== DATA SUPPLIED ==

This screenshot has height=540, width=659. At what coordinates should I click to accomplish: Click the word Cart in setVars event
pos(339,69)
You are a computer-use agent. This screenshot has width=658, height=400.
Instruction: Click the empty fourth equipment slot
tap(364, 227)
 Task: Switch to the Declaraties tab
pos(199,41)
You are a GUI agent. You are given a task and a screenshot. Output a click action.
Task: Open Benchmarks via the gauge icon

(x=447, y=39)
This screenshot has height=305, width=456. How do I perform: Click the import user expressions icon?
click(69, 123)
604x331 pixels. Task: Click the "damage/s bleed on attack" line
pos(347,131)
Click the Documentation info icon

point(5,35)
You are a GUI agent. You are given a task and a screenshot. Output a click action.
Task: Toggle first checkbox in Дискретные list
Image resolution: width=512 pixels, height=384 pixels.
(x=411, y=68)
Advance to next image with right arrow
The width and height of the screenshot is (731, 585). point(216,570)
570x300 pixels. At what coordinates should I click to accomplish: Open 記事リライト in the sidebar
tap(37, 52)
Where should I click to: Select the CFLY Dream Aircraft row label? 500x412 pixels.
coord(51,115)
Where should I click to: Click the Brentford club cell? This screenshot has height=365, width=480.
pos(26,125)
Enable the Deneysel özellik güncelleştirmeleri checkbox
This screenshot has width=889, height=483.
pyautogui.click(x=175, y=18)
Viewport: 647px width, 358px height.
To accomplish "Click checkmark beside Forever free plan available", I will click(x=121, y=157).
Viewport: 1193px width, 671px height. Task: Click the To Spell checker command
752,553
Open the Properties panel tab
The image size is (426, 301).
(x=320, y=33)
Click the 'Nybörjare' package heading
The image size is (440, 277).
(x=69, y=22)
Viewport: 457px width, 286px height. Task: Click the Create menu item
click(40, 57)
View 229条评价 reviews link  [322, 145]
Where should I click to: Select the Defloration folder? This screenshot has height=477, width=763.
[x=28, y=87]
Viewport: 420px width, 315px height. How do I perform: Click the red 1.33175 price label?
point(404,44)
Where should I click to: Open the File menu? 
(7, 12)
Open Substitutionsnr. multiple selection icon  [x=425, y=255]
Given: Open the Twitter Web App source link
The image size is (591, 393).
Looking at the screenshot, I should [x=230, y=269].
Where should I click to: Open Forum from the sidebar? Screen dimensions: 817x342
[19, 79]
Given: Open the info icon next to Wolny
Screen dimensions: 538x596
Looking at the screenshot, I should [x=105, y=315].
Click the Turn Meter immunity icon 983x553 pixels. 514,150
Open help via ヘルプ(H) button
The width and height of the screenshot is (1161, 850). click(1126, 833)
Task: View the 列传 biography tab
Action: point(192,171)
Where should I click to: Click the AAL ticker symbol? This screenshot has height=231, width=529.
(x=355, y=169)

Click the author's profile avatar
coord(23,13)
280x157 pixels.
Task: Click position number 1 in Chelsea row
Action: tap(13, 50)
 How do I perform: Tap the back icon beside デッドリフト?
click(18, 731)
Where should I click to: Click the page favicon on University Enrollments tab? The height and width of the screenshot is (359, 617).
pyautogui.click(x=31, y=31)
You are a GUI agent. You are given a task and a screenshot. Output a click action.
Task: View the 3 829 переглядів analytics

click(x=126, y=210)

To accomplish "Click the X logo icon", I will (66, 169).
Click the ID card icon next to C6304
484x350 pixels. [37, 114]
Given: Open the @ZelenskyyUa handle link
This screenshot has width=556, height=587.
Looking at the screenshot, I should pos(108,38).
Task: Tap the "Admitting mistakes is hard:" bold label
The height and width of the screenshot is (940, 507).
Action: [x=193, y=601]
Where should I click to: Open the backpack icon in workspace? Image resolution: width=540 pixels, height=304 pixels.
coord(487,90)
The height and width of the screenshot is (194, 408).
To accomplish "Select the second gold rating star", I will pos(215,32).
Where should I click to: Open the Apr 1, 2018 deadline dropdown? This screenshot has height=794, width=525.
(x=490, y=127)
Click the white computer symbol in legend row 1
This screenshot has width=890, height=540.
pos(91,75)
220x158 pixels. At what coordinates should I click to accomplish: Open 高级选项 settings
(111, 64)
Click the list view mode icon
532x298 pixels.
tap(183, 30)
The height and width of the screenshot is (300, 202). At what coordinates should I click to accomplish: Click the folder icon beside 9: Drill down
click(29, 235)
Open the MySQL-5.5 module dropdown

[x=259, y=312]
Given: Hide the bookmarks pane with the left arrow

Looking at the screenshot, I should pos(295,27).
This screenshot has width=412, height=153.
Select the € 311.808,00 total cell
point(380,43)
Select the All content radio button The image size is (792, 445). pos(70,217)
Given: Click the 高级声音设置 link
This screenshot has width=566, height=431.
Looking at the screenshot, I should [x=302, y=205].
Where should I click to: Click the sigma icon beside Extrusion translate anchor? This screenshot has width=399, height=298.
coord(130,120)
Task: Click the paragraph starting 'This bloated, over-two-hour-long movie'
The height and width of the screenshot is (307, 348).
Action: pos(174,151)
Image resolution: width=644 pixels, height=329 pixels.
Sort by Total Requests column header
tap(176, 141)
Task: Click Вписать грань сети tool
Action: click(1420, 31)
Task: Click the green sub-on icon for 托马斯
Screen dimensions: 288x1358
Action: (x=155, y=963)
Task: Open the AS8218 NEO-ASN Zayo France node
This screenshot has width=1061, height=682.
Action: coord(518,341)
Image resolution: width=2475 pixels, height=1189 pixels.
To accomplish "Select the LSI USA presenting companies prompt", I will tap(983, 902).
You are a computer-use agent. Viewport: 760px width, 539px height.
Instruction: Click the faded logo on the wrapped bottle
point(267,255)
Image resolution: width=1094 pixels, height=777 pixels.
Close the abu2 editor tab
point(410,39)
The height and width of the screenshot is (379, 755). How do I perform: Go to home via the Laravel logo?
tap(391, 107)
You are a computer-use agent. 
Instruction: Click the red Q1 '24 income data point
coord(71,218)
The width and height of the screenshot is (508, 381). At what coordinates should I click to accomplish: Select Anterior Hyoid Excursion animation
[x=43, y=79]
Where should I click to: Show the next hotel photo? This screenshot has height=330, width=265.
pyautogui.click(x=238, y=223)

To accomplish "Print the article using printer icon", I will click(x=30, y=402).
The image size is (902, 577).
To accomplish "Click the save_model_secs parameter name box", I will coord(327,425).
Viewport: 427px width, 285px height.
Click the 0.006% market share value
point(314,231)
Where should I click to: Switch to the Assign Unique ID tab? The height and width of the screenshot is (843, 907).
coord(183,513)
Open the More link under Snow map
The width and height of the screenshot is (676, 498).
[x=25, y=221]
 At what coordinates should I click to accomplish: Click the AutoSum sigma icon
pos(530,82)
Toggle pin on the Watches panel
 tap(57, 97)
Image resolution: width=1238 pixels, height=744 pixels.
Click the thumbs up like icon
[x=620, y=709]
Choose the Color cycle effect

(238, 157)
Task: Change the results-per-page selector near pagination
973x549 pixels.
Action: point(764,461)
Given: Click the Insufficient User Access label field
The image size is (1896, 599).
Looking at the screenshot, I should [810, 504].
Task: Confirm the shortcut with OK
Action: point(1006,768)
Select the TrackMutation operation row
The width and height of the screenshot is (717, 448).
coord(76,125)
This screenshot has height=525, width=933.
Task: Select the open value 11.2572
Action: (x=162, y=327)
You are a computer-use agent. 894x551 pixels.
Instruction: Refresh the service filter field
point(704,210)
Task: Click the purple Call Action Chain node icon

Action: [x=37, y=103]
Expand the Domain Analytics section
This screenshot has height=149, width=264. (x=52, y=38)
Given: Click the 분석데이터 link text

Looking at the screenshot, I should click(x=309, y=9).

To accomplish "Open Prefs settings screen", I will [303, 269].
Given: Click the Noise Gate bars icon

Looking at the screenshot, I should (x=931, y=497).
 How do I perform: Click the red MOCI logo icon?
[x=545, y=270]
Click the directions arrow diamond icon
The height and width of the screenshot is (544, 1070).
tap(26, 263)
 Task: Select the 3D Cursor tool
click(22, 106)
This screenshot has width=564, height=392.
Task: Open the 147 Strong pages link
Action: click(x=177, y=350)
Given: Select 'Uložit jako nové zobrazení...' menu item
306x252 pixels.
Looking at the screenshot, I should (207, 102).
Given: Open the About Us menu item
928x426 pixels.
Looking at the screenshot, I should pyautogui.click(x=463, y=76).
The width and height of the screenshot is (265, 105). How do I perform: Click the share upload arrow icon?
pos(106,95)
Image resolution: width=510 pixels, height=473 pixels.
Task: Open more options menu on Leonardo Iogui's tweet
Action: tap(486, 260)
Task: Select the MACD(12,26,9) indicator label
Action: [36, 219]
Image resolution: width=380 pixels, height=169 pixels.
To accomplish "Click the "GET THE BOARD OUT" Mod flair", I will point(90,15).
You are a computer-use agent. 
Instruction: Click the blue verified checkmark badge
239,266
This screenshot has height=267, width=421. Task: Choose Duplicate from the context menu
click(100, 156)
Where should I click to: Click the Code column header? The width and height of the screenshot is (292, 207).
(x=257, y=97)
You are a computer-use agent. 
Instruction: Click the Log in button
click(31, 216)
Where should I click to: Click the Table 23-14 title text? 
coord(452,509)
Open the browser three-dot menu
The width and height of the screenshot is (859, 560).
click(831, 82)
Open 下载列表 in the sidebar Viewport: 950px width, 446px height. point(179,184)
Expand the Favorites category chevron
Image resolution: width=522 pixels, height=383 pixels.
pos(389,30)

===

• TASK GOAL:
Looking at the records above, which lines contain "list"? Copy those lines.

• TASK RESULT:
Task: Toggle first checkbox in Дискретные list
Click the list view mode icon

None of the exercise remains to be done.